ニューヨークの「父の学校」で中心的な働きをしているのが、ニューヨーク及びニュージャージー初代日本語教会の曺基七(チョウ・キチル)牧師だ。曺牧師は、「現在、日本の家庭の多くが問題を抱えている。家庭の問題は父の問題と認識することで、家庭の回復が起こり始め、家庭が変わることによって地域が変わり、国が変わる。まず父が立ち上がらなければならないのです」と話す。
ニューヨーク「父の学校」では、東海岸の日本語教会の牧師たちが、教団や教派を超えて協力し合い、連日メッセージを伝える。また過去の参加者たちは奉仕者として仕え、このプログラムを支える。奉仕者は、参加者に仕え、参加者の心が神によって解放されるよう祈り支えることによって、自分たちも神の御業を見ることができ、恵みを受けてさらに成長できるのだという。一人ひとりの参加者が、自身の父親との関係が癒やされ回復し、「最初は固い表情の方も、プログラムが進むにつれ、聖霊の赦しと癒やしを体験し、どんどん心が開いていくのです」と曺牧師は言う。

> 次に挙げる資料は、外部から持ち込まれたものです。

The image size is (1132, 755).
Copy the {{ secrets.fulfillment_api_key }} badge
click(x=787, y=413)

「自分が夫として、父として、家族を祝福する権威を与えられていることに気づかされました」。そう話すのは、2012年に行われたニューヨーク「父の学校」第1期に参加し、今回は奉仕者として参加した初代日本語教会信徒の大清水良裕さん。「父の学校」に参加して、実父へ感謝の気持ちを手紙にして送ることができたという。今では、「父との関係で大きな感謝が生まれなければ、天の父への感謝も本当には生まれてきません」と話す。
また、実父だけでなく、妻へも思いを手紙にして渡すことができた。今回は奉仕者として参加したが、「参加者それぞれが、主によって大きく変えられるようにと祈る思いも強く湧いてきました。天の父との関係も、今まではただあがめるだけの存在だったものから、権威と力を求めるものと、それを与えてくださる存在へと変わってきました」と語る。

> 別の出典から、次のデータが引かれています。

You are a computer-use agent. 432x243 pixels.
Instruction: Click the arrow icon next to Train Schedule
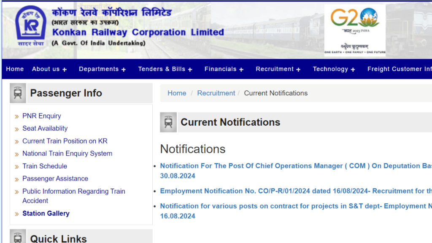(16, 166)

グリニッチ福音キリスト教会所属で、今回信徒リーダーとして奉仕に参加した平野博文さんは、「この『父の学校』は、自分の夫婦間の関係を大きく方向転換させる分岐点となりました。妻と破局寸前だった関係が、神を中心とした関係に改善されて、会話が復活し、さらに互いをさらけ出して、赦し合うことができるようになったのです」と話す。
自分の考えを主張するのではなく、相手を受け止めることができるようになった。さらに、人生を変えた神の素晴らしさを伝えたいという思いも与えられるようになったという。
ニューヨーク「父の学校」第1期生の平野さん。参加後すぐに、何年も遠のいていたという義父を訪れ謝罪。義父には「自己欲と自己中心から一言で説明できないほどの迷惑をかけてきた」という。その年の11月、「あの博文さんをここまで変える神がいるのであれば、私もその神を信じたい」と、義父は89歳で信仰告白をして受洗。昨年91歳で亡くなるまで、聖書の学びと牧師との交わりを続けたという。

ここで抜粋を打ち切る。